SMEs are passionate about their topics, and they often want to include irrelevant information. Why should you focus on what’s important, and how can you convince your SMEs?

My daughter is in kindergarten this year. It’s been so much fun to watch her process of learning to read and write. During their unit about animals, my daughter wrote some facts about fish.

Colored pencil and construction paper art of a fish in a tank with sentences below.
A fish moves with its tail and fin.
Its covering is called scales.
Fish do not have eyebrows.

How fish move, what kind of covering they have…and their lack of eyebrows?!? Now, if you’ve ever spent much time talking to any five-year-olds, you can probably imagine a conversation involving fish eyebrows. They ask questions and make connections that adults wouldn’t expect. And of course, it is true: fish don’t have eyebrows. But is that really a critical piece of information?

SMEs Love All the Information

Sometimes working with SMEs is a bit like talking to my daughter about fish eyebrows. They love ALL the information. They are passionate about all the nitty gritty details and all the nuance. After all, they’re SMEs–this is their specialty.

The problem comes when the SMEs insist on including every bit of that information in a course. They want everyone else to love it as much as they do, and they often want to share the equivalent of “fish eyebrows.” They want a long explanation of the history of changes to a regulation, or the biography of the person who developed the theory, or descriptions of a bunch of rare situations that are outside of the scope of the current project.

Seductive Details

If that extra information is interesting, you might think there’s no harm in including it. However, this can actually depress learning. Ruth Clark calls these “seductive details” that distract learners away from the critical content. Learners pay attention to the irrelevant, seductive details and connect those details to their own prior knowledge. They make the wrong mental connections rather than the ones we’re trying to encourage.

This is called the “coherence principle” in the article linked above and in eLearning and the Science of Instruction.

The coherence principle: using gratuitous visuals, text, and sounds can hurt learning.
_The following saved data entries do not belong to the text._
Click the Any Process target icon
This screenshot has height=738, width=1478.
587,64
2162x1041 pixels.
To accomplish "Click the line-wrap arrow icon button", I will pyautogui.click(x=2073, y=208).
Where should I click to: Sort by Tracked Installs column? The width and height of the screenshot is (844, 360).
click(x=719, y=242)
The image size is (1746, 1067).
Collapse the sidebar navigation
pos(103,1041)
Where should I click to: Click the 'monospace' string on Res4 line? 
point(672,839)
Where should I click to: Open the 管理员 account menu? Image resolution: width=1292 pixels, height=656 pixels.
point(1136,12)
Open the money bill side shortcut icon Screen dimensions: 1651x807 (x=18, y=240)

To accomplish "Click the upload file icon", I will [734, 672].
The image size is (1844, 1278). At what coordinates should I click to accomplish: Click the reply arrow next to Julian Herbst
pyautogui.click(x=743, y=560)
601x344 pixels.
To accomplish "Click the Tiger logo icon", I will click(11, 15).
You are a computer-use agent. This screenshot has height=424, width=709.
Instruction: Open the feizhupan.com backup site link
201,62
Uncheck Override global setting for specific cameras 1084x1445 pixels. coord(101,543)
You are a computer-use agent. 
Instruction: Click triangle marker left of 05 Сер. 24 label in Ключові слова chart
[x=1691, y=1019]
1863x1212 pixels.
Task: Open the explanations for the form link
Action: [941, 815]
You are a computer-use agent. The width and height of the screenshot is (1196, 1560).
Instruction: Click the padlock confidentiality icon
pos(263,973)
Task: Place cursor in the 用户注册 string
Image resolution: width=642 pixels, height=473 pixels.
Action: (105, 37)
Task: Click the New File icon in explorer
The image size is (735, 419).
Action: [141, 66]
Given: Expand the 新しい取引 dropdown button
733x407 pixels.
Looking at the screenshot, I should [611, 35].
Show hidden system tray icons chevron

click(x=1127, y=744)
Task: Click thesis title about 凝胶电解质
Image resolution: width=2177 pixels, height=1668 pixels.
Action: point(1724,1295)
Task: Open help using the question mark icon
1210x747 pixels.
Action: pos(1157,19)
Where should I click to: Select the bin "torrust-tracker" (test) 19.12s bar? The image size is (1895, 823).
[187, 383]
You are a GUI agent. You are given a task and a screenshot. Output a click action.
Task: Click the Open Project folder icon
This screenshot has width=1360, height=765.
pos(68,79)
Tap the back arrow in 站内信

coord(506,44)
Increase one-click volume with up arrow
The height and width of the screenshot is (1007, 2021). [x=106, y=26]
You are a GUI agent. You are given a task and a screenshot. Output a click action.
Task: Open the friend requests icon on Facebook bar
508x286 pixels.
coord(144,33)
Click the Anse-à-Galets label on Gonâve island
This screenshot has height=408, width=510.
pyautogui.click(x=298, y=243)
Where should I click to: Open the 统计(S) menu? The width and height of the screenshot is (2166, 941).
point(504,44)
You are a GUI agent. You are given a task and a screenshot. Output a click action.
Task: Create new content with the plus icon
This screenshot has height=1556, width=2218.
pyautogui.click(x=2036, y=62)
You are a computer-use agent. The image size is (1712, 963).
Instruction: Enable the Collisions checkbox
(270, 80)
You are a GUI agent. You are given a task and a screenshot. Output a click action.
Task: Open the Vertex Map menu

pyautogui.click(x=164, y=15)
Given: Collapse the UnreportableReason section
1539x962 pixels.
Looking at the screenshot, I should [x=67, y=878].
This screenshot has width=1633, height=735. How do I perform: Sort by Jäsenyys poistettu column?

Ruth Clark, Six Principles of Effective e-Learning: What Works and Why, p. 6

Determine What’s Important

How do we decide what’s important and what’s extraneous?
I like Cathy Moore’s Action Mapping method. The core of that process is:

  1. Figure out what people need to DO (not just know).
  2. Develop ways to practice skills that require training.
  3. Only include the content people need to complete those activities.

By starting with the goal (what people need to do or what behavior needs to change), you keep everything focused on what’s essential.

What If You Really Need to Include the Other Stuff?

In the real world, sometimes we do need to include some less-essential content. We can reduce a lot of it, but sometimes the politics of a situation dictate which battles we should fight.

If you’re in that situation, at least shift the supplemental information out of the core training. Move it to a resources section, downloadable workbook, or reference to consult during or after the training.

This is Tactic #28 in Patti Shank’s Write and Organize for Deeper Learning: Move Less-Essential Content to Non-Prime Space. However, this can become an easy crutch to rely on.

Don’t use this tactic as an excuse to add non-valuable content. Ask yourself, “Who needs this?”

Patti Shank, Write and Organize for Deeper Learning, p. 117

That’s an excellent question to ask your SMEs when you need to push back against their desire to include “fish eyebrows.” You can use some follow up questions too.

  • Who needs this?
  • What is a situation where learners will need that information to do their jobs?
  • How will that information affect how they make decisions?

If your SMEs can’t answer those questions, that content doesn’t belong in the training.